● 課題 1: バレンタインのチョコを渡す話から、「そして、バレンタイン当日。」で始まり「よく分からない切り出しを、振り切るしかない意味不明な多幸感テンションで伝えた。」で終わる部分を一字一句違えずに書き写してください。

今年は、なかなかいろいろ人間関係のむずかしい職場において、唯一の希望の光のような存在の“地球にやさしい系”男子・郡司くんにあげたいと思った。洗濯もお風呂も石けんを愛用している系の郡司くんに。

一週間ほど前からシフト表とにらめっこをし、いつ渡すか? いつ買いに行けばよいか? を算出した。

すると、そもそも今年のバレンタイン当日はわたしは非番だった(がびーん)。
そこから、一番近い日取りで渡せるタイミングはその二日前。買い出しはその前日の退勤後にお店へ行けばよい。幸いなことにもち吉の実店舗が職場の最寄り駅から徒歩圏内にある。とても幸いなことだ。

そして、バレンタイン当日。
朝イチで業務を済ませるついでに郡司くんのいる部署を覗いた。運良く彼以外はまだ誰も出社しておらず、郡司くんだけがデスクに向かっていた。

「おはよう」と声を掛けた。
郡司くんが振り向いて「おはようございます」と言った。

「あ、郡司くん。わたしが大好きなチョコ、あげる」

よく分からない切り出しを、振り切るしかない意味不明な多幸感テンションで伝えた。
かろうじてポケットに入ったビスケットにしては大きすぎるビスチョコ畑を取り出そうとごそごそしていると、コロコロコロ……と郡司くんがイスのキャスターを滑らせわたしの目の前にスローインしてきた。

おいびっくりするじゃんか小悪魔かよ小悪魔かよ郡司くん‼
とひるみつつ、「これ……ビスチョコ畑」と差し出すと、
「なんですかこれ?」と受け取り、パッケージのイラストを郡司くんしげしげと眺めた。

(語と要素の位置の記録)
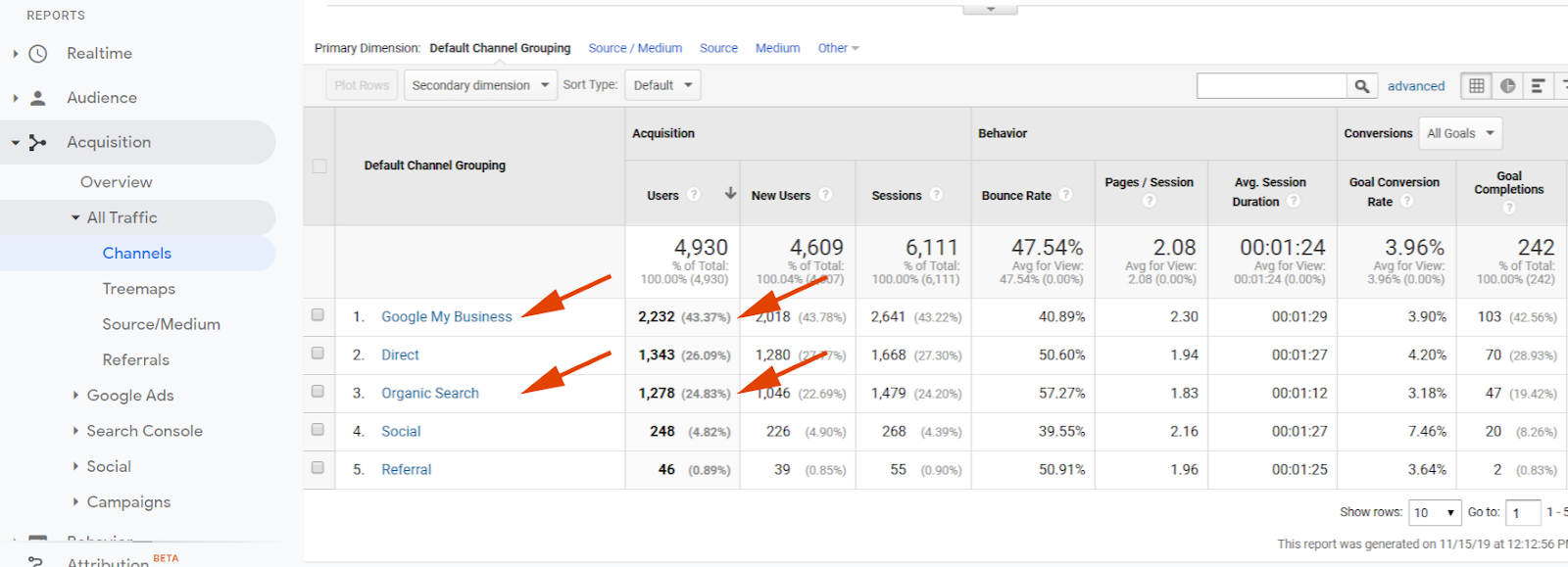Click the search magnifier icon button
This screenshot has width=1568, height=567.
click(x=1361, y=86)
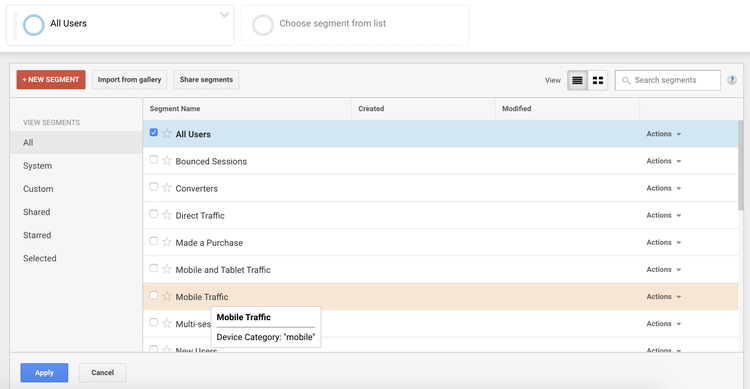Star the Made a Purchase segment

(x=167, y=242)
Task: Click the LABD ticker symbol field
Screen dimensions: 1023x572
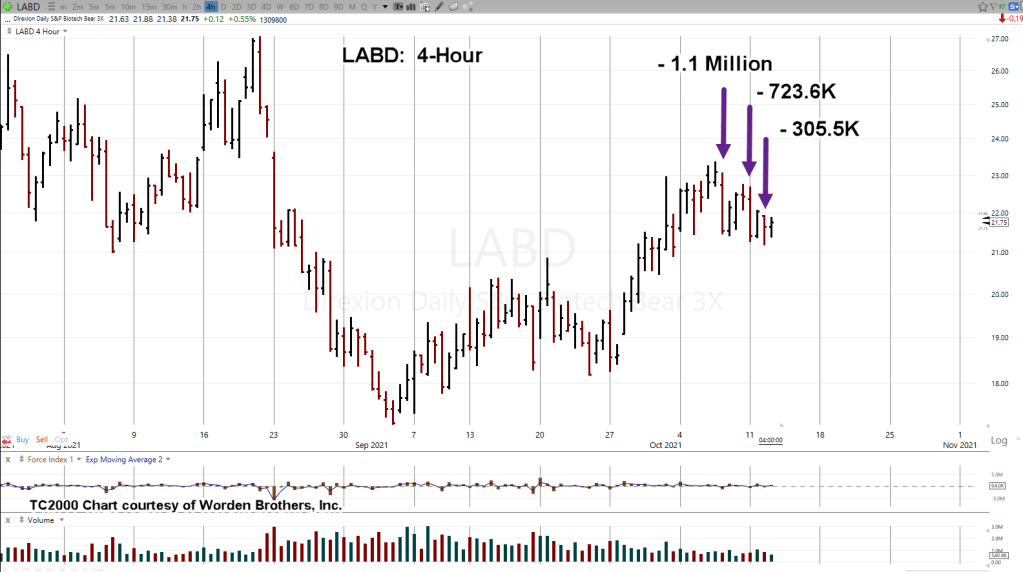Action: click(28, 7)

● 課題 2: 上にあるエントリーをすべて、空行を除いて番号付きリストに書き直してください。画像は答えに含めないでください。

● 正解 1:
そして、バレンタイン当日。
朝イチで業務を済ませるついでに郡司くんのいる部署を覗いた。運良く彼以外はまだ誰も出社しておらず、郡司くんだけがデスクに向かっていた。

「おはよう」と声を掛けた。
郡司くんが振り向いて「おはようございます」と言った。

「あ、郡司くん。わたしが大好きなチョコ、あげる」

よく分からない切り出しを、振り切るしかない意味不明な多幸感テンションで伝えた。

● 正解 2:
1. Click the search magnifier icon button
2. This screenshot has width=1568, height=567.
3. click(x=1361, y=86)
4. Star the Made a Purchase segment
5. (x=167, y=242)
6. Task: Click the LABD ticker symbol field
7. Screen dimensions: 1023x572
8. Action: click(28, 7)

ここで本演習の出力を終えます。